__INSTRUCTIONS TO FOLLOW__:
Format the items below as a JSON list of strings, with one string per line and blank lines omitted.

---

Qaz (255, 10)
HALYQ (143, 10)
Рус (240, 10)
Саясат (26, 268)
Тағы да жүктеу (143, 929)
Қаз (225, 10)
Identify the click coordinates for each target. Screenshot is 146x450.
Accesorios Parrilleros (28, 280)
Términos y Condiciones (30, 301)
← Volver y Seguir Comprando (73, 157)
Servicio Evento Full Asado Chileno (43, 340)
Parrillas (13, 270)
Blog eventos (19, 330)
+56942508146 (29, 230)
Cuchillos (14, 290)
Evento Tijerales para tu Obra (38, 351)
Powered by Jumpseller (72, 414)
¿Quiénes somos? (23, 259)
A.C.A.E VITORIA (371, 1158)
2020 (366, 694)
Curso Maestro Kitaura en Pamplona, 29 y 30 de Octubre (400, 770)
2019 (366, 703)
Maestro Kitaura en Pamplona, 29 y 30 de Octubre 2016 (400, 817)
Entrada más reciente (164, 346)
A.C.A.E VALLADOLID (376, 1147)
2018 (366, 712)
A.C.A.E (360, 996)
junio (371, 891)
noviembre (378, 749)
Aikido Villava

---

__SOLUTION FOR THIS EXERCISE__:
[
  "Qaz (255, 10)",
  "HALYQ (143, 10)",
  "Рус (240, 10)",
  "Саясат (26, 268)",
  "Тағы да жүктеу (143, 929)",
  "Қаз (225, 10)",
  "Identify the click coordinates for each target. Screenshot is 146x450.",
  "Accesorios Parrilleros (28, 280)",
  "Términos y Condiciones (30, 301)",
  "← Volver y Seguir Comprando (73, 157)",
  "Servicio Evento Full Asado Chileno (43, 340)",
  "Parrillas (13, 270)",
  "Blog eventos (19, 330)",
  "+56942508146 (29, 230)",
  "Cuchillos (14, 290)",
  "Evento Tijerales para tu Obra (38, 351)",
  "Powered by Jumpseller (72, 414)",
  "¿Quiénes somos? (23, 259)",
  "A.C.A.E VITORIA (371, 1158)",
  "2020 (366, 694)",
  "Curso Maestro Kitaura en Pamplona, 29 y 30 de Octubre (400, 770)",
  "2019 (366, 703)",
  "Maestro Kitaura en Pamplona, 29 y 30 de Octubre 2016 (400, 817)",
  "Entrada más reciente (164, 346)",
  "A.C.A.E VALLADOLID (376, 1147)",
  "2018 (366, 712)",
  "A.C.A.E (360, 996)",
  "junio (371, 891)",
  "noviembre (378, 749)",
  "Aikido Villava"
]